Sandro Skansi says Artificial Intelligence is Philosophical Engineering.

Why does he say this? Because, Artificial intelligence is trying to replicate intelligence.

Chapter 2: Mathematical and Computational Pre-Requisite:

I will try my best attempt to understand intuitiveness of concepts rather bore you with mathematical formalization. I believe mathematical formalization is important to learn to play and practice A.I. It is similar to a musician learning to play various types of music through understanding musical notations. I believe in my fourth or fifth iteration, I will bring you the magic of mathematical formalization.

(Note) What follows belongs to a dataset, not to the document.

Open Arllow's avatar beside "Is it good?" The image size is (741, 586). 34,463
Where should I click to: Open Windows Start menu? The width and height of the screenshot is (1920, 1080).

I’m going to concise the important topics that are covered in this chapter.

The Main Engine of Deep Learning is Backpropagation.

Backpropagation consists of gradient descent and to move along a gradient. The Gradient is vector of derivations.

There’s many examples of vectors, matrices, linear programming, concepts from statistical and probability theory in this Chapter. Finally, there’s also examples of Logic and Turing machines. Logic is foundation of mathematics, turning machine is the basic theoretical concept that a computing machine is built upon. If you come across Aristotle and until George Boole, you can get a fair understanding and evolution of it.

Skansi goes into a brief intro to Python Programming. This might be useful for non-CS majors.


Chapter 3: Machine Learning Basics:

This Chapter is going to give basics in the field of Machine Learning.

Machine Learning is the subfield of artificial intelligence and cognitive science.

There’s three branches within Machine Learning: supervised, unsupervised and reinforcement learning. Deep Learning is a special approach in Machine Learning that covers all branches and seeks to extend to other areas of Artificial Intelligence.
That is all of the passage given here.